これだけでも結構な運動になるんですよね。それこそ都会の人は、体力がついていかなくて途中で諦めちゃうほどのいい運動になります。朝イチに軽く畑仕事をするだけで、全身の血流がよくなって、頭が冴えるようになりました。畑仕事はパソコン仕事にもとてもいい影響を与えてくれます。肩こりも減りましたね。

朝イチの散歩中に見つけたフキノトウ

最後は睡眠。農に携わって1年で最も変わったのはこの部分。畑仕事で疲れると寝付きがよくなるというのは間違いない事実です。でも、よく眠れるだけじゃないんですよ。夏って暑いですよね?夏の暑い時間帯を避けて畑仕事をするためには、早起きするか夕方しかありません。でも、夕方って昼間の暑さが残っているのでそこまで涼しくない。となると、朝イチに作業するほうがいいんです。

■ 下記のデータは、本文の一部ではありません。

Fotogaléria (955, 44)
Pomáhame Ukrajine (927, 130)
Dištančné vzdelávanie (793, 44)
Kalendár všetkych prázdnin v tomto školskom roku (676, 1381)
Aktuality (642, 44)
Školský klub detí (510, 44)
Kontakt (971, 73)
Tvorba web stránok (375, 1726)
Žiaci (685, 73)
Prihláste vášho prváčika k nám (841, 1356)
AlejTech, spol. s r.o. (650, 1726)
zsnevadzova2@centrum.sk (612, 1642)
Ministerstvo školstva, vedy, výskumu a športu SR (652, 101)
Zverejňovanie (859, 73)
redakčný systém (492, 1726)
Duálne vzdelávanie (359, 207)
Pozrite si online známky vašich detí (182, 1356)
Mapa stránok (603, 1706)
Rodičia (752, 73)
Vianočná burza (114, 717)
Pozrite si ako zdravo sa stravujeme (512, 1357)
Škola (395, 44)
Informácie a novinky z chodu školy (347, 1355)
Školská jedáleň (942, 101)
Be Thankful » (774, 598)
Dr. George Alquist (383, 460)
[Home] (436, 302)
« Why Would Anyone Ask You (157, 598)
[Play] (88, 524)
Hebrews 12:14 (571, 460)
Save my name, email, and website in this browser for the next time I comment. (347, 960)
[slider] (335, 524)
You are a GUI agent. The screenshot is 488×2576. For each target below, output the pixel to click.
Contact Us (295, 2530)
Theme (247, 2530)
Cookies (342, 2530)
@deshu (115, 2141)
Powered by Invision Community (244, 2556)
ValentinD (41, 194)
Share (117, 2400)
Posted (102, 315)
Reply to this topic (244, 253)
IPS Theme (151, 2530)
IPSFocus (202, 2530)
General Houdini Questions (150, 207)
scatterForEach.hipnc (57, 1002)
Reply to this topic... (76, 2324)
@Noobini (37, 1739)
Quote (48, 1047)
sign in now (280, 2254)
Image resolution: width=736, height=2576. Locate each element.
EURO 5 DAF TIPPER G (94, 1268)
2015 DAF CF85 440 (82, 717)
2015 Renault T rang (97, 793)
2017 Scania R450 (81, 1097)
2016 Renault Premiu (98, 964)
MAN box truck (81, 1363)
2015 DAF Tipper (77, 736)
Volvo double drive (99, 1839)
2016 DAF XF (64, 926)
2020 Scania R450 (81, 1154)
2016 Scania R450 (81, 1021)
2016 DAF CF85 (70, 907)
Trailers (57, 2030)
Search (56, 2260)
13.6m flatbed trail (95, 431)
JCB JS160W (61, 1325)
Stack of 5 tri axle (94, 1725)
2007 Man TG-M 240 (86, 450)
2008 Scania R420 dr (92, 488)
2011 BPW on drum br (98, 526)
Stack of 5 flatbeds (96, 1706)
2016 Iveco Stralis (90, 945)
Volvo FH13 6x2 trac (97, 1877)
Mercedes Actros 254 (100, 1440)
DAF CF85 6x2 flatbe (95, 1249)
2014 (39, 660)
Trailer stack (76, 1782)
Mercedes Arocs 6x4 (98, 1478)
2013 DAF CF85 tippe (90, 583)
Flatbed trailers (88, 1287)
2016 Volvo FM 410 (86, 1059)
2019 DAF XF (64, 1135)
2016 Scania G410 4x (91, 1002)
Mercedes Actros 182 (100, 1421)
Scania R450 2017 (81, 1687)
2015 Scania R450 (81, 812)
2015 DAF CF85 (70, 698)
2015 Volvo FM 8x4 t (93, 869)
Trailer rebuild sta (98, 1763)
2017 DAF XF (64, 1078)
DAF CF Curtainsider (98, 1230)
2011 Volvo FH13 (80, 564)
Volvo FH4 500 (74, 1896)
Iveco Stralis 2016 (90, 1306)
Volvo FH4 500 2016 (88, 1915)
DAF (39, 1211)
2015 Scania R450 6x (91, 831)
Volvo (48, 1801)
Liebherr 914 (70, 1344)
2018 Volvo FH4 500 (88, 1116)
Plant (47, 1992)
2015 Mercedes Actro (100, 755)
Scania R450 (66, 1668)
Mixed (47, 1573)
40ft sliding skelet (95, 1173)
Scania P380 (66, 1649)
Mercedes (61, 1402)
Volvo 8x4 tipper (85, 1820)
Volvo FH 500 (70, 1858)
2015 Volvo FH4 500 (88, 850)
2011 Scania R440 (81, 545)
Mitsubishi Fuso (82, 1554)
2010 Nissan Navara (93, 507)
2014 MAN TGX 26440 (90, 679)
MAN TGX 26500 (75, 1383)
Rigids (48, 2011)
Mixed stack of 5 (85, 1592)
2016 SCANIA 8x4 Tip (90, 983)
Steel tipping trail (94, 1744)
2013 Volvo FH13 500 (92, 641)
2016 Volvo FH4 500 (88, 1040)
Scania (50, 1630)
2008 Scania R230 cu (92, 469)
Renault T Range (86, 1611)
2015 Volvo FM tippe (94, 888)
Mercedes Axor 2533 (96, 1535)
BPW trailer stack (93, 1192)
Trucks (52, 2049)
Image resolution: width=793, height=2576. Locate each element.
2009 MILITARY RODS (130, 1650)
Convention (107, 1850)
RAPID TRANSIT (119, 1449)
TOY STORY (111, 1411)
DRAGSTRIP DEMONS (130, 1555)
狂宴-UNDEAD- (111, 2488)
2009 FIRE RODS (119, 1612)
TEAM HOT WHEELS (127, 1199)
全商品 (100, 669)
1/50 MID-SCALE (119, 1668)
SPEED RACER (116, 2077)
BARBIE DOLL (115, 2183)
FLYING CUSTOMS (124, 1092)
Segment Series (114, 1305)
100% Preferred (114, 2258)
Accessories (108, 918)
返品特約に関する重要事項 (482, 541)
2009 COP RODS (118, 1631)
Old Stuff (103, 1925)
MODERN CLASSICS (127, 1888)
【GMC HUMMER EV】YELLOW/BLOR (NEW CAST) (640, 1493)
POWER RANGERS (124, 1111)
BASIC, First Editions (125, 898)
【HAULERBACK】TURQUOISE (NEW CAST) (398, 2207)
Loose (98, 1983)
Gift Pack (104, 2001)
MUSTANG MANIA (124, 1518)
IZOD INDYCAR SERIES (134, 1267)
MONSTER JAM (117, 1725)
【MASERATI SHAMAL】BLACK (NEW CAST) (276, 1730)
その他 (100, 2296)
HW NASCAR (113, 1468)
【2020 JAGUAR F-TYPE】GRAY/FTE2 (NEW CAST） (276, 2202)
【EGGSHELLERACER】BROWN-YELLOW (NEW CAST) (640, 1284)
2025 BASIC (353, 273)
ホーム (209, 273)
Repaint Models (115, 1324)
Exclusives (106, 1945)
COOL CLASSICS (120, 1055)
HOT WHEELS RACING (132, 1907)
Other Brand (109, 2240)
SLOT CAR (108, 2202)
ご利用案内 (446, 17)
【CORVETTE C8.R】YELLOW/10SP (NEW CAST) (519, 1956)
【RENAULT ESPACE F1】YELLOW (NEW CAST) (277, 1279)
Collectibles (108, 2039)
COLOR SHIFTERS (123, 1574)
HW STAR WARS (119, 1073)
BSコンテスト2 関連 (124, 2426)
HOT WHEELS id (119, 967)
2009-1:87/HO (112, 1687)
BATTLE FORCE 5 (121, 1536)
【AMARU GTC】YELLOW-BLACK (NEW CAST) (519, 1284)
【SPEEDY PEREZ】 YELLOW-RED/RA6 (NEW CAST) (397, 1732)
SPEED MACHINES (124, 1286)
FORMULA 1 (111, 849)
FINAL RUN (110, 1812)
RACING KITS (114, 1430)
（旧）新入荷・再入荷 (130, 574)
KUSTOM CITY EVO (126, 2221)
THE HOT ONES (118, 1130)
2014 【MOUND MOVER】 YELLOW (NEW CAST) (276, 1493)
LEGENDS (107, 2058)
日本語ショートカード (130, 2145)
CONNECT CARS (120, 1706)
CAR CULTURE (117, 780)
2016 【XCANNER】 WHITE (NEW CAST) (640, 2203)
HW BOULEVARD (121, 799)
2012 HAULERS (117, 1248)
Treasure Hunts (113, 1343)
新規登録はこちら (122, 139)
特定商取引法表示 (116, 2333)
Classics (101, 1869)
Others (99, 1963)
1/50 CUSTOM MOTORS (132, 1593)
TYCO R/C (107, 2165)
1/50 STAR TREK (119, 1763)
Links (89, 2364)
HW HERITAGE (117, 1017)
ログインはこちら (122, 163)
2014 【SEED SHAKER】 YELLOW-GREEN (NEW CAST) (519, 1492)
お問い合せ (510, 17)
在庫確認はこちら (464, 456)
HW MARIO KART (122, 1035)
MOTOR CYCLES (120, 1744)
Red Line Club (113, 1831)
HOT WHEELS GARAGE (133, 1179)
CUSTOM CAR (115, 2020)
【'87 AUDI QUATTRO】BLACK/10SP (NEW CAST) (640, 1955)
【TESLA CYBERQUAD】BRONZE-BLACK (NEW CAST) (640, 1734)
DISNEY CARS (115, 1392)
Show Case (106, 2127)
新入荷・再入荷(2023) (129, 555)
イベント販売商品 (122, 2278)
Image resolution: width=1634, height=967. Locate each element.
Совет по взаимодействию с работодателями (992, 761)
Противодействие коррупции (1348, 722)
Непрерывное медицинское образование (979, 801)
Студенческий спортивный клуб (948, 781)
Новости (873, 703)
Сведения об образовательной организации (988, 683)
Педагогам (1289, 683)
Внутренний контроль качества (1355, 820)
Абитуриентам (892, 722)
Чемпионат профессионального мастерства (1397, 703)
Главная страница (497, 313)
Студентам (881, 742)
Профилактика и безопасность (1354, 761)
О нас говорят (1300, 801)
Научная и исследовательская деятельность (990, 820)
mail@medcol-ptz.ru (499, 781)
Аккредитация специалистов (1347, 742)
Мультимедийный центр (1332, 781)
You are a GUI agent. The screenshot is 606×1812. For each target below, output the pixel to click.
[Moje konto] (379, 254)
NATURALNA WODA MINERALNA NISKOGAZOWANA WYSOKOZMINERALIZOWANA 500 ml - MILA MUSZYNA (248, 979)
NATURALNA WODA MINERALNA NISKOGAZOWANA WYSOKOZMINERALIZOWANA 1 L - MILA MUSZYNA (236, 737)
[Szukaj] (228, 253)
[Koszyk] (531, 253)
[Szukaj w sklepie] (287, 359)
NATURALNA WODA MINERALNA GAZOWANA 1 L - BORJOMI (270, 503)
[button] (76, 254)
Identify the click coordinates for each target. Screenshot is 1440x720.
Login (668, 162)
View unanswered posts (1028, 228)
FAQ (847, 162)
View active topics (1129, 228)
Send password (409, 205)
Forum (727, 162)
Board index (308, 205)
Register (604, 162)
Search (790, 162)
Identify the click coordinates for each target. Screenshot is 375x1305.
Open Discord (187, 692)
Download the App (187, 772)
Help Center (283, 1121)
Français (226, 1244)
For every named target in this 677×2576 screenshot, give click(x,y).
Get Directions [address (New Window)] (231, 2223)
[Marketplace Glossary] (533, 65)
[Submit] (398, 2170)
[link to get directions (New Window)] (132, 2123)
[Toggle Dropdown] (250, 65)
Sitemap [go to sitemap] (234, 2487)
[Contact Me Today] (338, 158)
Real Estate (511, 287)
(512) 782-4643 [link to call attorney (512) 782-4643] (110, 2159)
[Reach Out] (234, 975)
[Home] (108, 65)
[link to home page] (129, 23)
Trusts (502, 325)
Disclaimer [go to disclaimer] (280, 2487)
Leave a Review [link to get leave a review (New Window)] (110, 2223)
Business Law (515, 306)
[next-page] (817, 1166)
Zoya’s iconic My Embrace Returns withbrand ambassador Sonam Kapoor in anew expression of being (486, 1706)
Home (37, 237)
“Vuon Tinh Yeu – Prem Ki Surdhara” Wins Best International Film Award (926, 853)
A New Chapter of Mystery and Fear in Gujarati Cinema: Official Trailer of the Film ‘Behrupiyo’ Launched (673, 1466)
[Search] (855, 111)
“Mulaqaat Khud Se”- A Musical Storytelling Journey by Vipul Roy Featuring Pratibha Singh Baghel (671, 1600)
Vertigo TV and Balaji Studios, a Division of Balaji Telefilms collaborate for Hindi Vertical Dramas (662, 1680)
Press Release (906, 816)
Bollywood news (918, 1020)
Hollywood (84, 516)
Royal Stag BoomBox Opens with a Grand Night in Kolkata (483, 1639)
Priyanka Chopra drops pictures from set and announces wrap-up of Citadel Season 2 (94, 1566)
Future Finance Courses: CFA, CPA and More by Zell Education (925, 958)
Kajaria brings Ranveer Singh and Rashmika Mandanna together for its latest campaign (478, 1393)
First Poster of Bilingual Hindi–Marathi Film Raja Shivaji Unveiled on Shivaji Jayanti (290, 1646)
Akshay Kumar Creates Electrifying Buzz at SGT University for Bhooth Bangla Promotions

「夏は朝イチに作業したいよね」という思いから、春になる前から体を慣らすために早起きをするようになりました。最近では朝6時には起きています。その結果、寝る時間が21時~22時くらいの間になるようになったんですよね。22時~深夜2時って、眠りのゴールデンタイムって言うそうなんですが、その時間バッチリ寝られるのは幸せです。疲れも取れやすくなりました。朝の時間に余裕ができると、散歩もするようになったので適度な早起きは得しかないです。

農でクリエイティブな「X」を作る

畑仕事のためにとアームカバーを作る嫁さん

健康的で人間らしい生活ができるようになると、自然にクリエイティブな思考ができるようになりました。

「次はこういう事業をやりたい!」
「こうすればもっとシェアハウスが良くなるんじゃないか?」
「畑仕事のためにピッタリサイズのアームカバーを作ろう!」

と楽しく考えられるように。睡眠をしっかり取って、眠気や疲労感がなくなるとパフォーマンスも上がりました。PART3でお話した「生活維持費が下がると必要な事業収入のハードルが下がる」ところと相まって、より気軽に新規事業に手をつけられる面白さもあります。こうなってくると「農」が新たな「X」を生み、その「X」でできた豊かさが、またさらなる「X」を生む好循環になり、どんどんと楽しくなってきます。

僕は「もっともっと」という資本主義がイヤになって都会から離れました。収入は一旦わすれ、農に触れて、楽しい生き方を追求しようと思い行動してきましたが、不思議と収入もついてくるものです。どうも死なない程度の収入とは、ハッピーについてくるものらしい。でも、「もっともっと」って欲からはなかなか離れられそうにありません。矛盾を抱えつつ、少しまいったなぁと思いながら暮らしています。自分を納得させるのが一番の課題です。

そんなことはさておき、僕は土と生き、クリエイティブで楽しい人生を模索し続けてみます。